In Mubi 2011 more patients in the intervention group were referred for further care: 104/1457 (7.1%) versus 49/1473 (3.3%) in the control group (RR 1.89, 95% CI 1.35 to 2.65, one trial, 2930 participants, Analysis 2.3). The potential reasons for this are not discussed by the study authors (see Table 10).
Treatment failure
Both studies reported treatment failure at Day‐7. In Yeboah‐Antwi 2010 there was no statistically significant difference detected in treatment failure (one trial, 3125 participants, Analysis 2.4), but Mubi 2011 reported that more than twice as many people reported symptoms at Day‐7 in the intervention group than in controls (RR 2.15, 95% CI 1.50 to 3.09, one trial, 2869 participants; Analysis 2.4, see Table 10).
Discussion
Summary of main results
We identified 10 trials that met the inclusion criteria. The interventions involved brief training of basic‐level health workers or mothers, and most provided the antimalarial for free or at a highly subsidized cost. In eight of the studies, fevers were treated presumptively without parasitological confirmation with microscopy or a rapid diagnostic test (RDT). Two studies trained community health workers to use RDTs as a component of community management of fever.

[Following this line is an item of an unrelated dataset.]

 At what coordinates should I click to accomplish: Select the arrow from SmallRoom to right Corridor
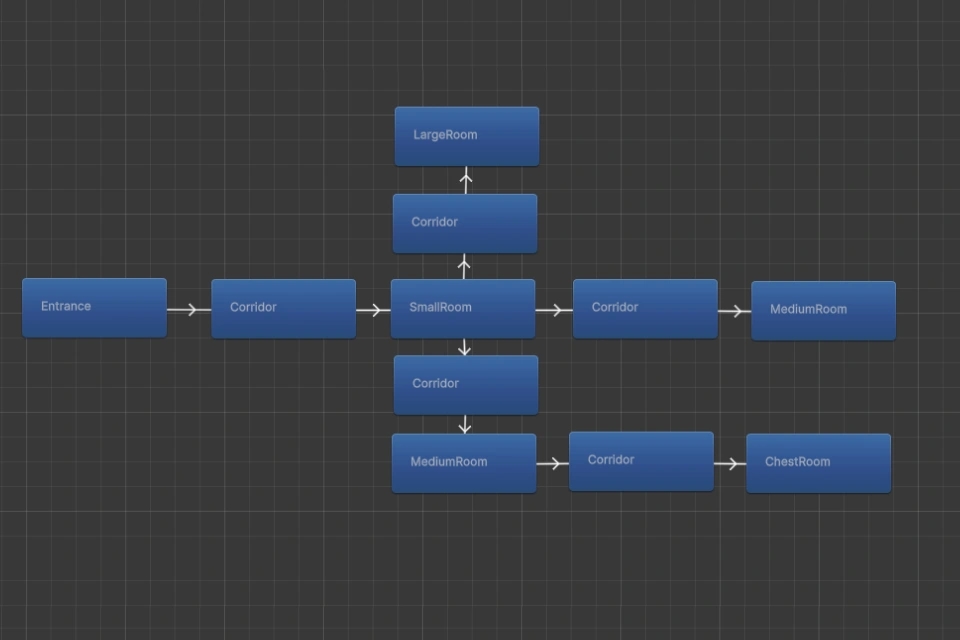[554, 310]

Home‐ or community‐based strategies probably increase the number of people with fever who receive an appropriate antimalarial within 24 hours (moderate quality evidence). They may also reduce all‐cause mortality, but to date this has only been demonstrated in rural Ethiopia (moderate quality evidence).
Hospital admissions in children were reported in one small trial from urban Uganda, with no effect detected (very low quality evidence). No studies reported on severe malaria. For parasitaemia prevalence, the study from urban Uganda demonstrated a reduction in community parasite prevalence, but a second study in rural Burkina Faso did not. Home‐ or community‐based programmes may have little or no effect on the prevalence of anaemia (low quality evidence). None of the included studies reported on adverse effects of using home‐ or community‐based programmes for treating malaria.
In two studies which trained community health workers to only prescribe antimalarials after a positive RDT, prescriptions of antimalarials were reduced compared to the control group where community health workers used clinical diagnosis (moderate quality evidence). In these two studies, mortality and hospitalizations remained very low in both groups despite the lower use of antimalarials (low quality evidence).
Overall completeness and applicability of evidence
The home‐ or community‐based programmes evaluated in the 10 included studies were all complex interventions combining several different elements, and often addressed more than one of the common barriers to accessing care. For example, home‐ and community‐based programmes were often discussed in the context of reducing the geographical barrier to care (the distance to the health facility), but the financial barrier was also reduced (by providing the antimalarial free or at a highly subsidized cost), and all studies addressed the educational barriers (through community awareness, social marketing, training of mothers or CHWs).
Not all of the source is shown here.